Texas Department of State Health Services. Texas Birth Defect Epidemiology and Surveillance Branch.

In April 1991, three babies with anencephaly were born in a Brownsville, Texas, hospital within 36 hours. The babies died soon after birth. When these cases occurred in Cameron County, little was known about what causes NTDs like anencephaly. It was known that, in the United States, NTDs are most common among Hispanics and least common in African Americans. The birth defects are also more common in families with low incomes. Community members thought the birth defect problems could be related to pollution from pesticide use and assembly plant industries along the Mexico/U.S. border. Doctors in the Texas Department of Health (today’s Texas Department of State Health Services [DSHS]) asked epidemiologists from the Centers for Disease Control and Prevention (CDC) in Atlanta, Georgia, to help them look into the problem.

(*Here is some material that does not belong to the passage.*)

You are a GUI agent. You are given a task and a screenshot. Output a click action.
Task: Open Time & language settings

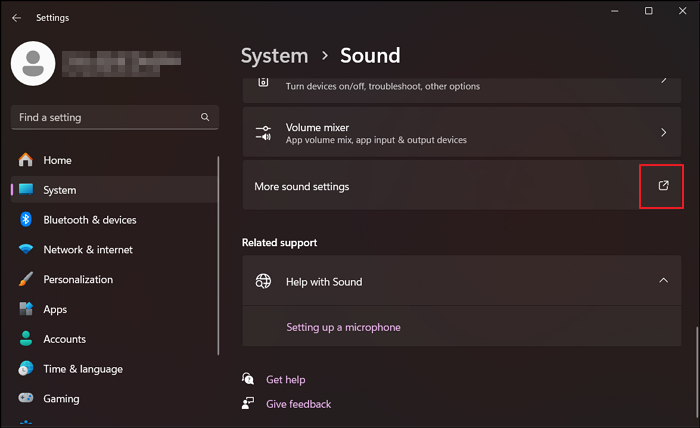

In response to this cluster and the need for better data, and in recognition of the enormous resources routinely put forth by DSHS in the investigation of birth defect clusters, the Texas State Legislature passed the Texas Birth Defects Act in 1993. Out of this statute, the Texas Birth Defects Registry was created to actively identify children born with birth defects. At about the same time, the Texas Neural Tube Defects Project (TNTDP) was initiated by TDH and collaborators. This seven-year study, funded in large part by the CDC, focused on surveillance, research and recurrence prevention in Texas counties along the border with Mexico. Although the TNTDP wrapped up data collection in 2000, scientific research into the possible causes of NTDs continues to be published by the Texas Department of State Health Services.